WHAT IS NEEDED.
Your output should be the listing itself, repeated exactly.

RECORDS FOR THIS EXERCISE.
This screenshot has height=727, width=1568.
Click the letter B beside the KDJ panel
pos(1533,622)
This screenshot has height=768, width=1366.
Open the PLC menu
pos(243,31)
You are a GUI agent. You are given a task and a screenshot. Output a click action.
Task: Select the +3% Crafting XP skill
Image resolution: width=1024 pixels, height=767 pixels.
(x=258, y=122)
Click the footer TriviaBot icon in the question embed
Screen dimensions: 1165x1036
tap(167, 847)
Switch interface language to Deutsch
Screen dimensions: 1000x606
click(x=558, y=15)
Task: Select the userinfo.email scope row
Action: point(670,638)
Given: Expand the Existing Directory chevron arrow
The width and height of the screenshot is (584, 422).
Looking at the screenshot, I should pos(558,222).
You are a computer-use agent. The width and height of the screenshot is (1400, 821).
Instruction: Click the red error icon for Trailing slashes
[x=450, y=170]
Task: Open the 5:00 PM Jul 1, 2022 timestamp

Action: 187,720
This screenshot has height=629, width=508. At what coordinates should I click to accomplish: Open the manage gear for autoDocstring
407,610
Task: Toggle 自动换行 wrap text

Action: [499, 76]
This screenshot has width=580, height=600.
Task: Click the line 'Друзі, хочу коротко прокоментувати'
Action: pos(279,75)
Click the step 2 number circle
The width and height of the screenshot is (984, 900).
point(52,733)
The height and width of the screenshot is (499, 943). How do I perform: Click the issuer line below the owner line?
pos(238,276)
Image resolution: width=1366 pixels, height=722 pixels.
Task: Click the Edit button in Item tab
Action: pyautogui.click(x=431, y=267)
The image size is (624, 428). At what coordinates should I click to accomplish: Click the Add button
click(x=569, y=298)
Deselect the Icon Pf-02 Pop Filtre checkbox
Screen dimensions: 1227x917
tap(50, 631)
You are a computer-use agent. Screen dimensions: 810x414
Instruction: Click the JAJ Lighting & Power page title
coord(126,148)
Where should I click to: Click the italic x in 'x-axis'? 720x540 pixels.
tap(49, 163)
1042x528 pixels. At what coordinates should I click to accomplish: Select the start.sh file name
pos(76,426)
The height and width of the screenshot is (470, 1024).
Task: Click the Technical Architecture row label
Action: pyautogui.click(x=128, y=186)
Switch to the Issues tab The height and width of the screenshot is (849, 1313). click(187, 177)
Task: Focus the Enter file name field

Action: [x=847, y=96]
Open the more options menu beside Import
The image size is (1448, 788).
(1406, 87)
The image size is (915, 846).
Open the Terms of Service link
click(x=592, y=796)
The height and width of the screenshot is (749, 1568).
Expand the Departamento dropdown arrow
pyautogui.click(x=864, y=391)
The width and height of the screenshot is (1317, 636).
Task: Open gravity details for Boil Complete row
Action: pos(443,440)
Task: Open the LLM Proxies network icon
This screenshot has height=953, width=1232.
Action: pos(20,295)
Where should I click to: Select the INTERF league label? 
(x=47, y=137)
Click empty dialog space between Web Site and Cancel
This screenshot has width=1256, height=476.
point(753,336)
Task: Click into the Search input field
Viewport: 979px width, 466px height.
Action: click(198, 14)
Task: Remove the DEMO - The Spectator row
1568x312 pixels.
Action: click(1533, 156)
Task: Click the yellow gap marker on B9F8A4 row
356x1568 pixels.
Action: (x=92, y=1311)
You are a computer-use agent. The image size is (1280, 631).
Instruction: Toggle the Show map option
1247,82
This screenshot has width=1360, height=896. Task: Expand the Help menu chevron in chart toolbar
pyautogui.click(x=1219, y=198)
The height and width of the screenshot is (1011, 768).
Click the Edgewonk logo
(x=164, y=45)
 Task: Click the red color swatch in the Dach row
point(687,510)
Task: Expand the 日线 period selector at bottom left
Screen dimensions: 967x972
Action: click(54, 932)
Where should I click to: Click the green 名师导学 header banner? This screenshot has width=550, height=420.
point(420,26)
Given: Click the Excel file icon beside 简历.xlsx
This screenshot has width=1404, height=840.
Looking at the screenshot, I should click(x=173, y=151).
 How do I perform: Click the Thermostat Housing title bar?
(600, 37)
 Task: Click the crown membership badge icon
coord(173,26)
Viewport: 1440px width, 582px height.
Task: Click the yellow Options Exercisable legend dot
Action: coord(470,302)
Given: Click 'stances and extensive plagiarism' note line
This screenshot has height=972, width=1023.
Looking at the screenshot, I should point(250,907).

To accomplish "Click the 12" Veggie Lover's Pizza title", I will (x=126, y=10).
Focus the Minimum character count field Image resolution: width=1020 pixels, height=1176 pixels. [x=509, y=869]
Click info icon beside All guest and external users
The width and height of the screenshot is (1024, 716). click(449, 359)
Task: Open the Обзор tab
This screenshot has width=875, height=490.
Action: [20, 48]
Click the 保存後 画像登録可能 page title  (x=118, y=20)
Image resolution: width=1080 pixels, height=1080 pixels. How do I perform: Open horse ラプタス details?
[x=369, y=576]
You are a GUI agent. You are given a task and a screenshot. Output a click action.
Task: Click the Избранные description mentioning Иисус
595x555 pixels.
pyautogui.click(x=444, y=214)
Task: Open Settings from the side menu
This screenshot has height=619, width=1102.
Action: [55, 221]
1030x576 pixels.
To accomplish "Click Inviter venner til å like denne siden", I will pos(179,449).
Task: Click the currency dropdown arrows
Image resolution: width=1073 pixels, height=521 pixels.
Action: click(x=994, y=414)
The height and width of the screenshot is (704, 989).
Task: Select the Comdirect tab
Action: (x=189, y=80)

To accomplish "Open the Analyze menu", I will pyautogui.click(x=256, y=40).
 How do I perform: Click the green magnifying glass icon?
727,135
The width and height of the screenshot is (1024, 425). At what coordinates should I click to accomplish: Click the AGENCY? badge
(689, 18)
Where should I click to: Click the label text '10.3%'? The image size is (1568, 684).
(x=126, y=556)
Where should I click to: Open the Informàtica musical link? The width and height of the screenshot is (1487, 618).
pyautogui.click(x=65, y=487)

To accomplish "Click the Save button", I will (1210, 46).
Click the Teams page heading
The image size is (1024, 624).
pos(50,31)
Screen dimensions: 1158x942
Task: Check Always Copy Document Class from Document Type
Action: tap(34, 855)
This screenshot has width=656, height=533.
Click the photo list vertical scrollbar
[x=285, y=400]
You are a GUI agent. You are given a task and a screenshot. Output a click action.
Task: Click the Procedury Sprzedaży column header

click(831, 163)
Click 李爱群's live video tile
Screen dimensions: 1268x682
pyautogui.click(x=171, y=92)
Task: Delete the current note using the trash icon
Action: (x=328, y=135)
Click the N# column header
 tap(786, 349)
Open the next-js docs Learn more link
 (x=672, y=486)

ANSWER TO THIS TASK.
This screenshot has height=727, width=1568.
Click the letter B beside the KDJ panel
pos(1533,622)
This screenshot has height=768, width=1366.
Open the PLC menu
pos(243,31)
You are a GUI agent. You are given a task and a screenshot. Output a click action.
Task: Select the +3% Crafting XP skill
Image resolution: width=1024 pixels, height=767 pixels.
(x=258, y=122)
Click the footer TriviaBot icon in the question embed
Screen dimensions: 1165x1036
tap(167, 847)
Switch interface language to Deutsch
Screen dimensions: 1000x606
click(x=558, y=15)
Task: Select the userinfo.email scope row
Action: point(670,638)
Given: Expand the Existing Directory chevron arrow
The width and height of the screenshot is (584, 422).
Looking at the screenshot, I should pos(558,222).
You are a computer-use agent. The width and height of the screenshot is (1400, 821).
Instruction: Click the red error icon for Trailing slashes
[x=450, y=170]
Task: Open the 5:00 PM Jul 1, 2022 timestamp

Action: 187,720
This screenshot has height=629, width=508. At what coordinates should I click to accomplish: Open the manage gear for autoDocstring
407,610
Task: Toggle 自动换行 wrap text

Action: [499, 76]
This screenshot has width=580, height=600.
Task: Click the line 'Друзі, хочу коротко прокоментувати'
Action: pos(279,75)
Click the step 2 number circle
The width and height of the screenshot is (984, 900).
point(52,733)
The height and width of the screenshot is (499, 943). How do I perform: Click the issuer line below the owner line?
pos(238,276)
Image resolution: width=1366 pixels, height=722 pixels.
Task: Click the Edit button in Item tab
Action: pyautogui.click(x=431, y=267)
The image size is (624, 428). At what coordinates should I click to accomplish: Click the Add button
click(x=569, y=298)
Deselect the Icon Pf-02 Pop Filtre checkbox
Screen dimensions: 1227x917
tap(50, 631)
You are a computer-use agent. Screen dimensions: 810x414
Instruction: Click the JAJ Lighting & Power page title
coord(126,148)
Where should I click to: Click the italic x in 'x-axis'? 720x540 pixels.
tap(49, 163)
1042x528 pixels. At what coordinates should I click to accomplish: Select the start.sh file name
pos(76,426)
The height and width of the screenshot is (470, 1024).
Task: Click the Technical Architecture row label
Action: pyautogui.click(x=128, y=186)
Switch to the Issues tab The height and width of the screenshot is (849, 1313). click(187, 177)
Task: Focus the Enter file name field

Action: [x=847, y=96]
Open the more options menu beside Import
The image size is (1448, 788).
(1406, 87)
The image size is (915, 846).
Open the Terms of Service link
click(x=592, y=796)
The height and width of the screenshot is (749, 1568).
Expand the Departamento dropdown arrow
pyautogui.click(x=864, y=391)
The width and height of the screenshot is (1317, 636).
Task: Open gravity details for Boil Complete row
Action: pos(443,440)
Task: Open the LLM Proxies network icon
This screenshot has height=953, width=1232.
Action: pos(20,295)
Where should I click to: Select the INTERF league label? 
(x=47, y=137)
Click empty dialog space between Web Site and Cancel
This screenshot has width=1256, height=476.
point(753,336)
Task: Click into the Search input field
Viewport: 979px width, 466px height.
Action: click(198, 14)
Task: Remove the DEMO - The Spectator row
1568x312 pixels.
Action: click(1533, 156)
Task: Click the yellow gap marker on B9F8A4 row
356x1568 pixels.
Action: (x=92, y=1311)
You are a computer-use agent. The image size is (1280, 631).
Instruction: Toggle the Show map option
1247,82
This screenshot has width=1360, height=896. Task: Expand the Help menu chevron in chart toolbar
pyautogui.click(x=1219, y=198)
The height and width of the screenshot is (1011, 768).
Click the Edgewonk logo
(x=164, y=45)
 Task: Click the red color swatch in the Dach row
point(687,510)
Task: Expand the 日线 period selector at bottom left
Screen dimensions: 967x972
Action: click(54, 932)
Where should I click to: Click the green 名师导学 header banner? This screenshot has width=550, height=420.
point(420,26)
Given: Click the Excel file icon beside 简历.xlsx
This screenshot has width=1404, height=840.
Looking at the screenshot, I should click(x=173, y=151).
 How do I perform: Click the Thermostat Housing title bar?
(600, 37)
 Task: Click the crown membership badge icon
coord(173,26)
Viewport: 1440px width, 582px height.
Task: Click the yellow Options Exercisable legend dot
Action: coord(470,302)
Given: Click 'stances and extensive plagiarism' note line
This screenshot has height=972, width=1023.
Looking at the screenshot, I should point(250,907).

To accomplish "Click the 12" Veggie Lover's Pizza title", I will (x=126, y=10).
Focus the Minimum character count field Image resolution: width=1020 pixels, height=1176 pixels. [x=509, y=869]
Click info icon beside All guest and external users
The width and height of the screenshot is (1024, 716). click(449, 359)
Task: Open the Обзор tab
This screenshot has width=875, height=490.
Action: [20, 48]
Click the 保存後 画像登録可能 page title  (x=118, y=20)
Image resolution: width=1080 pixels, height=1080 pixels. How do I perform: Open horse ラプタス details?
[x=369, y=576]
You are a GUI agent. You are given a task and a screenshot. Output a click action.
Task: Click the Избранные description mentioning Иисус
595x555 pixels.
pyautogui.click(x=444, y=214)
Task: Open Settings from the side menu
This screenshot has height=619, width=1102.
Action: [55, 221]
1030x576 pixels.
To accomplish "Click Inviter venner til å like denne siden", I will pos(179,449).
Task: Click the currency dropdown arrows
Image resolution: width=1073 pixels, height=521 pixels.
Action: click(x=994, y=414)
The height and width of the screenshot is (704, 989).
Task: Select the Comdirect tab
Action: (x=189, y=80)

To accomplish "Open the Analyze menu", I will pyautogui.click(x=256, y=40).
 How do I perform: Click the green magnifying glass icon?
727,135
The width and height of the screenshot is (1024, 425). At what coordinates should I click to accomplish: Click the AGENCY? badge
(689, 18)
Where should I click to: Click the label text '10.3%'? The image size is (1568, 684).
(x=126, y=556)
Where should I click to: Open the Informàtica musical link? The width and height of the screenshot is (1487, 618).
pyautogui.click(x=65, y=487)

To accomplish "Click the Save button", I will (1210, 46).
Click the Teams page heading
The image size is (1024, 624).
pos(50,31)
Screen dimensions: 1158x942
Task: Check Always Copy Document Class from Document Type
Action: tap(34, 855)
This screenshot has width=656, height=533.
Click the photo list vertical scrollbar
[x=285, y=400]
You are a GUI agent. You are given a task and a screenshot. Output a click action.
Task: Click the Procedury Sprzedaży column header

click(831, 163)
Click 李爱群's live video tile
Screen dimensions: 1268x682
pyautogui.click(x=171, y=92)
Task: Delete the current note using the trash icon
Action: (x=328, y=135)
Click the N# column header
 tap(786, 349)
Open the next-js docs Learn more link
 (x=672, y=486)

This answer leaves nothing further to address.